_Given text_:
- Opening Delimiter -

Hilary Wainwright (born 1949) is a British sociologist, political activist and socialist feminist, best known for being a co-editor of Red Pepper magazine.

Early life and education
Wainwright's father was the Liberal MP Richard Wainwright. Her brother, Martin, was formerly the Northern Editor of The Guardian, to which she has occasionally contributed.

Wainwright was educated at the Mount School, York, and St Anne's College, Oxford, where she studied Philosophy, Politics, and Economics (PPE). She graduated in 1970. She gained a Bachelor of Philosophy (BPhil) in Sociology from St Antony's College, Oxford in 1973.

Life and career
Until 1979, Wainwright was a research fellow at the Department of Sociology at Durham University. From 1979 to 1981, she was a researcher at the Technology Department of the Open University. In 1982, she became Ken Livingstone's Deputy Chief Economic Advisor to the  Greater London Council (GLC).

Wainwright is a Fellow of the international think tank for progressive politics, the Transnational Institute, Amsterdam; Senior Research Associate at the International Centre for Participation Studies at the Department for Peace Studies, University of Bradford, UK and previously research fellow at the Centre for the Study of Global Governance at the London School of Economics. She has also been a visiting professor and scholar at the University of California, Los Angeles; Havens Center, University of Wisconsin, Madison and Todai University, Tokyo. Formerly on the editorial board of New Left Review, she was also on the National Council of the Catalyst think tank.

A researcher and writer, Wainwright is concerned with the emergence of new forms of democratic accountability within parties, movements and the state. She has documented examples of resurgent democratic movements in many countries around the world and the lessons they provide for progressive politics.

In July 2015, Wainwright endorsed Jeremy Corbyn's campaign in the Labour Party leadership election. She said: "To be honest, the Labour Party isn't worth that valuable three quid. But a platform for someone who not only insists that there is an alternative, but stretches himself to support everyone who is fighting for it, is beyond anything that money can buy." She added: "I believe Jeremy Corbyn should be supported not as an attempt to 'reclaim the Labour Party' but as a transition to a political organisation beyond the Labour Party and beyond parliamentary politics".

Wainwright has written for The Guardian, The Nation, New Statesman, openDemocracy, Jacobin, Carta, Il Manifesto and , as well as appearing as a commentator on the BBC. Wainwright is a founding member and co-editor of the Red Pepper political magazine.

Personal life and honours
In 1971, Wainwright married the British philosopher Roy Bhaskar. The couple remained close lifelong friends after their separation and never divorced. She received an Honorary DLitt from the University of Huddersfield on 28 November 2007, along with Martin Wainwright, for "services to journalism".

- Closing Delimiter -

_Dataset excerpt_:
- Opening Delimiter -

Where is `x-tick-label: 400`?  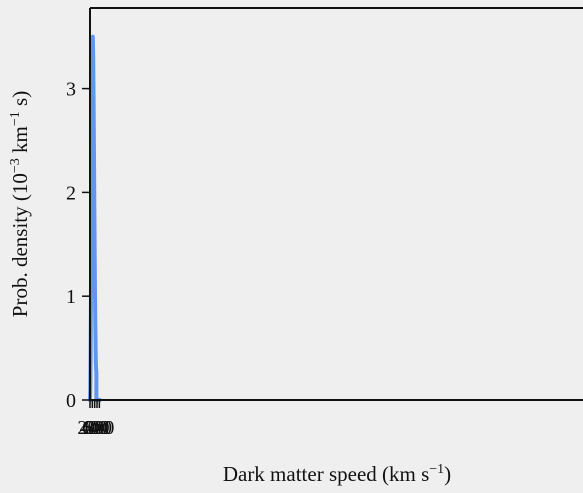 x-tick-label: 400 is located at coordinates (95, 428).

- Closing Delimiter -

_Work required_: From the Hilary Wainwright biography, pull out word for word the stretch from "Early life and" through "has occasionally contributed.".

_Output of the task_:
Early life and education
Wainwright's father was the Liberal MP Richard Wainwright. Her brother, Martin, was formerly the Northern Editor of The Guardian, to which she has occasionally contributed.